── KUTIPAN DOKUMEN
Ibarat seorang petani yang akan menanam satu tanaman. Dia harus memilih, jenis tanaman apa yang akan ditanam. Karena tidak ada satu tanaman yang bisa berbuah pisang, mangga, durian, dan sebagainya. Jadi, ketika sudah memilih kurikulum menghafal Al-Quran, tidak akan maksimal lagi jika memakai kurikulum Dinas Pendidikan atau kemerintrian Agama.

Lantas bagaimana dengan ijazah? Insya Allah anak yang sudah hafal Al-Quran sanggup dengan bisa dengan mudah menyerap ilmu lain. Ia sudah terbiasa menghafal, maka ia dengam mudah bisa menghafal materi-materi pelajaran. Maka bagi para orang tua yang tetap menginginkan anaknya berijazah, akan dikhususkan waktu mengejar ketertinggalan pelajaran di kelas 6 untuk bisa ujian Paket A. Jadi polanya dibalik. Al-Qur'an yang utama, yang lain menjadi sampingan.
────
• _INSTRUKSI A_: Ambil semua baris catatan yang memuat kata "Bekijk". Huruf besar dan kecil harus sama persis.
── DATA
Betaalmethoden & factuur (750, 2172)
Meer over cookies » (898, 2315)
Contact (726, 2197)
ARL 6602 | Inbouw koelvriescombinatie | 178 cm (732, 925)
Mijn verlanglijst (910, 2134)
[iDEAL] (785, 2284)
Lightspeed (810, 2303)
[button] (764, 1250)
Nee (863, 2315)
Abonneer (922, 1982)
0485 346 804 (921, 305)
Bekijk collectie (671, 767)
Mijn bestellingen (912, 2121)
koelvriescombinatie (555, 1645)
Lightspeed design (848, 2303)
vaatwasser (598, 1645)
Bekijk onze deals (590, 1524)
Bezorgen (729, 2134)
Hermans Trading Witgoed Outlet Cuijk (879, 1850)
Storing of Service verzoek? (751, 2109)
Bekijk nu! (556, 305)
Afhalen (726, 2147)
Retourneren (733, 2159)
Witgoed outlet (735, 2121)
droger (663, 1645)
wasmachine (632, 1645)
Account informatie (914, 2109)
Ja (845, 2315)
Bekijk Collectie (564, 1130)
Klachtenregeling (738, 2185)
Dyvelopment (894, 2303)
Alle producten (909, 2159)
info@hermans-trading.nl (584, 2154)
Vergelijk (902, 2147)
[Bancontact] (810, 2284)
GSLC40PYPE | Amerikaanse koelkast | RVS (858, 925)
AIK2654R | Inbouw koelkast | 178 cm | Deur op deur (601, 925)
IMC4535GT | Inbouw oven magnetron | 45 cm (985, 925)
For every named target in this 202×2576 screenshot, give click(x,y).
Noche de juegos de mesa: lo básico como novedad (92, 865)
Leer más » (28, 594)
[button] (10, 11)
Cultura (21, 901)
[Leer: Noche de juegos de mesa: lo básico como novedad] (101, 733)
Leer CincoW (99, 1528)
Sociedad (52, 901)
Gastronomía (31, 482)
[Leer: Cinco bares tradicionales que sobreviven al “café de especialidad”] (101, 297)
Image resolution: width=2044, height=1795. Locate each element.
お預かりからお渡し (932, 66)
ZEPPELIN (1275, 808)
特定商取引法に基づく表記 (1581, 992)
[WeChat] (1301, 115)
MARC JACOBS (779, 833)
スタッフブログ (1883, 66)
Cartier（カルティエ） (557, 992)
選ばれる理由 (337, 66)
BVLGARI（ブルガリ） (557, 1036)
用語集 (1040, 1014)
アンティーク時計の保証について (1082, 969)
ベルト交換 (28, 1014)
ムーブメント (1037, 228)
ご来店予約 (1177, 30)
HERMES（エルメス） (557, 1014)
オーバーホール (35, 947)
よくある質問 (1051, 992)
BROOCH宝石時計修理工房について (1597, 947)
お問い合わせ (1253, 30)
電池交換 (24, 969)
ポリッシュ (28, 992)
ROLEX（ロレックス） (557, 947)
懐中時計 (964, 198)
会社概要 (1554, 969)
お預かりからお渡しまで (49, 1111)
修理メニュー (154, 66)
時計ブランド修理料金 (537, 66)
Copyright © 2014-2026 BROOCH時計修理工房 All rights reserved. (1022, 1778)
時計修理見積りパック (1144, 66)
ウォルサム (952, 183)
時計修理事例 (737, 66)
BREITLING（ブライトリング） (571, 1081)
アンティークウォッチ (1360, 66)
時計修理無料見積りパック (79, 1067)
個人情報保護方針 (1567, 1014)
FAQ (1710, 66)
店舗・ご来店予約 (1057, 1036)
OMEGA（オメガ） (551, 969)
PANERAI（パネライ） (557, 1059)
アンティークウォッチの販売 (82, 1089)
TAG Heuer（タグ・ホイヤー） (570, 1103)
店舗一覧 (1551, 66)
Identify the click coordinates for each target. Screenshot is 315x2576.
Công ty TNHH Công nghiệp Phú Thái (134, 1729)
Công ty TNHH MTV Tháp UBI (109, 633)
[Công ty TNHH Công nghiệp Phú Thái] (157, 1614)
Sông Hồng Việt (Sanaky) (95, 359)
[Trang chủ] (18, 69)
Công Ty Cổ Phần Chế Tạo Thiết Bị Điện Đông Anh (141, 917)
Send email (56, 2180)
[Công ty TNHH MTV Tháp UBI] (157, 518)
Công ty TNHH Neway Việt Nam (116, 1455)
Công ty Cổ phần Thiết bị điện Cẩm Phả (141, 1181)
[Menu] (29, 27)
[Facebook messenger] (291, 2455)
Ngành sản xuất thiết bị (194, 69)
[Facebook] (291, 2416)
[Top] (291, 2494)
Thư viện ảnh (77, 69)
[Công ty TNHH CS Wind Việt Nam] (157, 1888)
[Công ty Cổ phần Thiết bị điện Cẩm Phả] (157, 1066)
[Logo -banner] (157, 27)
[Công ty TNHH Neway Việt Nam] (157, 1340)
────
• _INSTRUKSI B_: Alihkan kalimat "Al-Qur'an yang utama, yang lain menjadi sampingan." dari kutipan tentang kurikulum menghafal Al-Quran ke dalam bahasa Inggris.

• _JAWABAN YANG DIHARAPKAN A_:
Bekijk collectie (671, 767)
Bekijk onze deals (590, 1524)
Bekijk nu! (556, 305)
Bekijk Collectie (564, 1130)

• _JAWABAN YANG DIHARAPKAN B_: The Qur'an comes first; everything else becomes secondary.